Relatores da Organização das Nações Unidas
(ONU) criticam a PEC 55, que cria um limite para ao aumento dos gastos
públicos, e alertam que a medida viola direitos humanos. Os especialistas ainda
questionam a decisão do governo de Michel Temer de "congelar o gasto
social no Brasil por 20 anos".
Na avaliação do relator especial da ONU para
extrema pobreza e direitos humanos, Philip Alston, a medida é
"inteiramente incompatível com as obrigações de direitos humanos do
Brasil". Sua posição foi apoiada pela relatora para Educação, Boly Barry
Num comunicado publicado em Genebra, o
representante da ONU alerta que o "efeito principal e inevitável da
proposta de emenda constitucional elaborada para forçar um congelamento
orçamentário como demonstração de prudência fiscal será o prejuízo aos mais pobres
nas próximas décadas". A emenda, conhecida como PEC 55, pode ser votada
pelo Senado na próxima terça-feira, dia 13 de dezembro.
"Se adotada, essa emenda bloqueará
gastos em níveis inadequados e rapidamente decrescentes na saúde, educação e
segurança social, portanto, colocando toda uma geração futura em risco de
receber uma proteção social muito abaixo dos níveis atuais", alertou.

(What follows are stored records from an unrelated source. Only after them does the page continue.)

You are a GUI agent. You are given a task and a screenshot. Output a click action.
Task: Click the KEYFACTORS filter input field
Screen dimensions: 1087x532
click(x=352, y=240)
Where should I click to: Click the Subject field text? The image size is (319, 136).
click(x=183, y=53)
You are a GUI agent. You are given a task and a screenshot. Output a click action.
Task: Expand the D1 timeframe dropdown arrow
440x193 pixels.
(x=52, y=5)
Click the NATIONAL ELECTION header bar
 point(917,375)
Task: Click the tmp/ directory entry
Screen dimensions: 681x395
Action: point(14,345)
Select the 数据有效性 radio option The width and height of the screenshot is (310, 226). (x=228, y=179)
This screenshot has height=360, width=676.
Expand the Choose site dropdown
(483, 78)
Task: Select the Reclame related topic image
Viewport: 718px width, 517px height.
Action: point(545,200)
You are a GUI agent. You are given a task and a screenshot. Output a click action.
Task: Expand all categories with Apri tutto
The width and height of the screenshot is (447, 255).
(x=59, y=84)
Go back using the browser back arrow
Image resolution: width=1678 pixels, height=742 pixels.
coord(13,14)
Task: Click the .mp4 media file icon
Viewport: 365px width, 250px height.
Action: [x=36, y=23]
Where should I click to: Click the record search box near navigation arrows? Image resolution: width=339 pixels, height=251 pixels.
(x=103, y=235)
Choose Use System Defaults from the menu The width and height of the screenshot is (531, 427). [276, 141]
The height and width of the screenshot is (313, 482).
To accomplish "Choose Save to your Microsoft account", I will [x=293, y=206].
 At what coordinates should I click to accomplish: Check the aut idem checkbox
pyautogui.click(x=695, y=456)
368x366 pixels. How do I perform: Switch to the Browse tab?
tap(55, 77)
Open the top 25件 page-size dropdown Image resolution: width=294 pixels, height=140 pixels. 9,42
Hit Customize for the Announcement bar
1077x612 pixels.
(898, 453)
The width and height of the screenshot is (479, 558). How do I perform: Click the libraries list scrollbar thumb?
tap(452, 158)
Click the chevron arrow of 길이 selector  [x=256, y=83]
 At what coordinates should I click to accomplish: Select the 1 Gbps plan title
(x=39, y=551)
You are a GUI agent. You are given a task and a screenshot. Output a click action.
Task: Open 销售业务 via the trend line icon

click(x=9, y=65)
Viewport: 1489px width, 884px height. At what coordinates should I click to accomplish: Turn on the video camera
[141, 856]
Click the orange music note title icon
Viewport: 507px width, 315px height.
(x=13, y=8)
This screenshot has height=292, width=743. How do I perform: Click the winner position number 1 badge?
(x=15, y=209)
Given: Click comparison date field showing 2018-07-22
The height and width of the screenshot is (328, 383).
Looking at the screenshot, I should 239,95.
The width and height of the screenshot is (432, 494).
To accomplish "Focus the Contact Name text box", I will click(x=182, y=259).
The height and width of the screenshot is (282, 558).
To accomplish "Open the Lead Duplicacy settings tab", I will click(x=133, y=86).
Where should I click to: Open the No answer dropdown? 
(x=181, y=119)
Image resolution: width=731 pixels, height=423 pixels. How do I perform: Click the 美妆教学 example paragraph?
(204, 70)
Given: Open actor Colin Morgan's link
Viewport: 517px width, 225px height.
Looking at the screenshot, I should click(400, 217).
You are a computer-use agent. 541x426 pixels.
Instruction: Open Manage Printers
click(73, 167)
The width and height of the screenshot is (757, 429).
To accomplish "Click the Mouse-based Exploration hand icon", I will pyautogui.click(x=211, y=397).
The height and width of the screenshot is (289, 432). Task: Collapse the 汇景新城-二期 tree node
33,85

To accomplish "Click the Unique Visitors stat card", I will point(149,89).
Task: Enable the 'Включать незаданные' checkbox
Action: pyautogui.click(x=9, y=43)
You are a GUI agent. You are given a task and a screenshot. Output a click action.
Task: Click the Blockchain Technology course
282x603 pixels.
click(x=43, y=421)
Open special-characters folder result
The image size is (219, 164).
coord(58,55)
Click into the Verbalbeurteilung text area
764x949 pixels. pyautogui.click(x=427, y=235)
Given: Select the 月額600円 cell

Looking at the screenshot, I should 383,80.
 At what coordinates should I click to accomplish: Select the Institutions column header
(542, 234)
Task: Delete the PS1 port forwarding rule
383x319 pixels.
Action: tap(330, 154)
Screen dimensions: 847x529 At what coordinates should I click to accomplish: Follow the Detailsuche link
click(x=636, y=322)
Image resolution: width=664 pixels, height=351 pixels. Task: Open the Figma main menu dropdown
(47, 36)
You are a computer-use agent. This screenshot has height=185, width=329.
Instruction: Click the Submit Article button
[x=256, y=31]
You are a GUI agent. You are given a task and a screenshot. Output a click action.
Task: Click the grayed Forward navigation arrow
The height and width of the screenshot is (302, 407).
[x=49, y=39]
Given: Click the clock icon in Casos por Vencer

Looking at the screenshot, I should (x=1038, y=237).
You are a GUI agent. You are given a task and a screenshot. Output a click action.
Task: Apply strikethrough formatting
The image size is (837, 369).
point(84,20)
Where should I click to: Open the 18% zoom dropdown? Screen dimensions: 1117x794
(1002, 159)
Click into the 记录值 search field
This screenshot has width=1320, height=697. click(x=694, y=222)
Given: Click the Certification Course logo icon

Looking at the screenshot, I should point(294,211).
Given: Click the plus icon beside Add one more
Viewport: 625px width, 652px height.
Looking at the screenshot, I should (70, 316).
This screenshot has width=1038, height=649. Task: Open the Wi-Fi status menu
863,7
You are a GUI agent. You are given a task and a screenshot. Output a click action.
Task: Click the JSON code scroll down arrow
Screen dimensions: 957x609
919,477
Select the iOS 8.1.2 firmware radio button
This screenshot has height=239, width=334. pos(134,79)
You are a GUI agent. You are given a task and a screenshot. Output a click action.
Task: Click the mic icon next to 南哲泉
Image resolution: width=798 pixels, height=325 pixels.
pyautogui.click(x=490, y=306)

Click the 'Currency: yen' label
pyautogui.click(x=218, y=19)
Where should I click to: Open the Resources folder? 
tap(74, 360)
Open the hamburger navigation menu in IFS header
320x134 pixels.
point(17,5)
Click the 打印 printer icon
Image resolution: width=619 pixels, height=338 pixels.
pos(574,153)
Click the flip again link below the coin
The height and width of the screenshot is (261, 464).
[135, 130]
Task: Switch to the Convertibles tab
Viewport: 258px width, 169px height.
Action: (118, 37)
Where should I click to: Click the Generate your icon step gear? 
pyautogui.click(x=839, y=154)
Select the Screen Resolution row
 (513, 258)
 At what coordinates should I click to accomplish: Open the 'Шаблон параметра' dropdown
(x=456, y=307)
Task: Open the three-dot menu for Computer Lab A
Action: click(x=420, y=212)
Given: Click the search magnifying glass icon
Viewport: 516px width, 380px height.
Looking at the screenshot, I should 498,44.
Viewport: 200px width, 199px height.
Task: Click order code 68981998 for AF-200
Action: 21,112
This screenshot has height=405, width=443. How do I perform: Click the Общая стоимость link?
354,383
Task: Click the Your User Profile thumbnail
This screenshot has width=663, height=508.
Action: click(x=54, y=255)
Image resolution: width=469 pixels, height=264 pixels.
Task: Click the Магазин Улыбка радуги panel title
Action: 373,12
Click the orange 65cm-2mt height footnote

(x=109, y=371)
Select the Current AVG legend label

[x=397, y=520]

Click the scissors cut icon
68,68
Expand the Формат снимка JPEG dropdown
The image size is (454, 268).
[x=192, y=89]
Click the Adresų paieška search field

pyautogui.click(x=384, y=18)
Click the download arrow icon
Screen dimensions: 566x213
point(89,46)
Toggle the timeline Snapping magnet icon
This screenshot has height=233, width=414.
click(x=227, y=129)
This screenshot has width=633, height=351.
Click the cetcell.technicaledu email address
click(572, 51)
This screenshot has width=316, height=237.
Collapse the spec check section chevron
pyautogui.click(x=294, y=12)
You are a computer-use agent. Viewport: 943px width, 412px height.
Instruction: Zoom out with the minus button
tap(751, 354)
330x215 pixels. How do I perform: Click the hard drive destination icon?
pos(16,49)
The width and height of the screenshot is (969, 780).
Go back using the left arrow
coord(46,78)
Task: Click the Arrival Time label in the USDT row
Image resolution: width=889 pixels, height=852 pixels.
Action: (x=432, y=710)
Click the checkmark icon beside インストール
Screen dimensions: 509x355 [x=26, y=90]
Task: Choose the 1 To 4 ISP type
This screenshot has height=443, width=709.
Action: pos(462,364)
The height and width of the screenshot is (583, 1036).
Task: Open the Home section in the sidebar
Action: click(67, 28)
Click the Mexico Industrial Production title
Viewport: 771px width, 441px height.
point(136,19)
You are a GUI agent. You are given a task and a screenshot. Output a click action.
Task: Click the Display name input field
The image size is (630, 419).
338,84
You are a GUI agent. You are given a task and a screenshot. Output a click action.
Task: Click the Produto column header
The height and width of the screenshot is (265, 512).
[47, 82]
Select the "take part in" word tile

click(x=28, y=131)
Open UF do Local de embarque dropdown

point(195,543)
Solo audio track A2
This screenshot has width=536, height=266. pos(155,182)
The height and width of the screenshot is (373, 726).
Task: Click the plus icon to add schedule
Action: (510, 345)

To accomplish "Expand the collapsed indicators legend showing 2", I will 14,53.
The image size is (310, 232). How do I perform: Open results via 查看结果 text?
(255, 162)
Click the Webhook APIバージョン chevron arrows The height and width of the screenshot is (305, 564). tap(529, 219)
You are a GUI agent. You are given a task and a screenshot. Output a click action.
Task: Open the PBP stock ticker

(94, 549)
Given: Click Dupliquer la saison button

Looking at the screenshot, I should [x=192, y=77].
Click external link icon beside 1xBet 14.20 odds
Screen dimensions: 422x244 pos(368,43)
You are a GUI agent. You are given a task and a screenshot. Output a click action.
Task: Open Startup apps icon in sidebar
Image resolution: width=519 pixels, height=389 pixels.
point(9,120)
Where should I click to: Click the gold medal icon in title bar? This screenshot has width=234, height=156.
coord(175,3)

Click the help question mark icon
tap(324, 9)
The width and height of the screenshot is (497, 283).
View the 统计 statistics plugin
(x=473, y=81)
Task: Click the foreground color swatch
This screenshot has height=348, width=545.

Alston pede, por meio da carta aberta, que o
governo realize um debate público para, antes de sua votação, avaliar o impacto
que a medida teria para "os setores mais pobres da sociedade e que
identifique outras alternativas para atingir os objetivos de austeridade".
Há cerca de uma década, o relator especial
criticou duramente o comportamento da polícia brasileira, levando o Itamaraty
sob o governo de Luiz Inácio Lula da Silva a criticá-lo. Agora, seu alvo são os
gastos sociais.
"Uma coisa é certa", disse Alston.
"É completamente inapropriado congelar somente o gasto social e atar as
mãos de todos os próximos governos por outras duas décadas. Se essa emenda for
adotada, colocará o Brasil em uma categoria única em matéria de retrocesso
social", insistiu.
No comunicado, o relator alerta que a
proposta é feita por um governo que "chegou ao poder depois de um
impeachment e que, portanto, jamais apresentou seu programa a um
eleitorado". "Isso levanta ainda maiores preocupações sobre a
proposta de amarrar as mãos de futuros governantes", diz.
Alston admite que o Brasil "sofre sua
mais grave recessão em décadas, com níveis de desemprego que quase dobraram
desde o início de 2015". Mas o relator alerta que a PEC 55 "terá um
impacto severo sobre os mais pobres". "Essa é uma medida radical,
desprovida de toda nuance e compaixão", disse.
"Vai atingir com mais força os
brasileiros mais pobres e mais vulneráveis, aumentando os níveis de
desigualdade em uma sociedade já extremamente desigual e, definitivamente,
assinala que para o Brasil os direitos sociais terão muito baixa prioridade nos
próximos vinte anos."
Alston chega a alertar que a proposta
"evidentemente viola as obrigações do Brasil de acordo com o Pacto
Internacional dos Direitos Econômicos, Sociais e Culturais que o pais ratificou
em 1992, que veda a adoção de "medidas deliberadamente regressivas" a
não ser que não exista nenhuma outra alternativa e que uma profunda
consideração seja dada de modo a garantir que as medidas adotadas sejam
necessárias e proporcionais."
Alston elogiou o combate à pobreza nos
últimos anos no Brasil. "Essas políticas contribuíram substancialmente
para reduzir os níveis de pobreza e desigualdade no país. Seria um erro
histórico atrasar o relógio nesse momento," disse ele.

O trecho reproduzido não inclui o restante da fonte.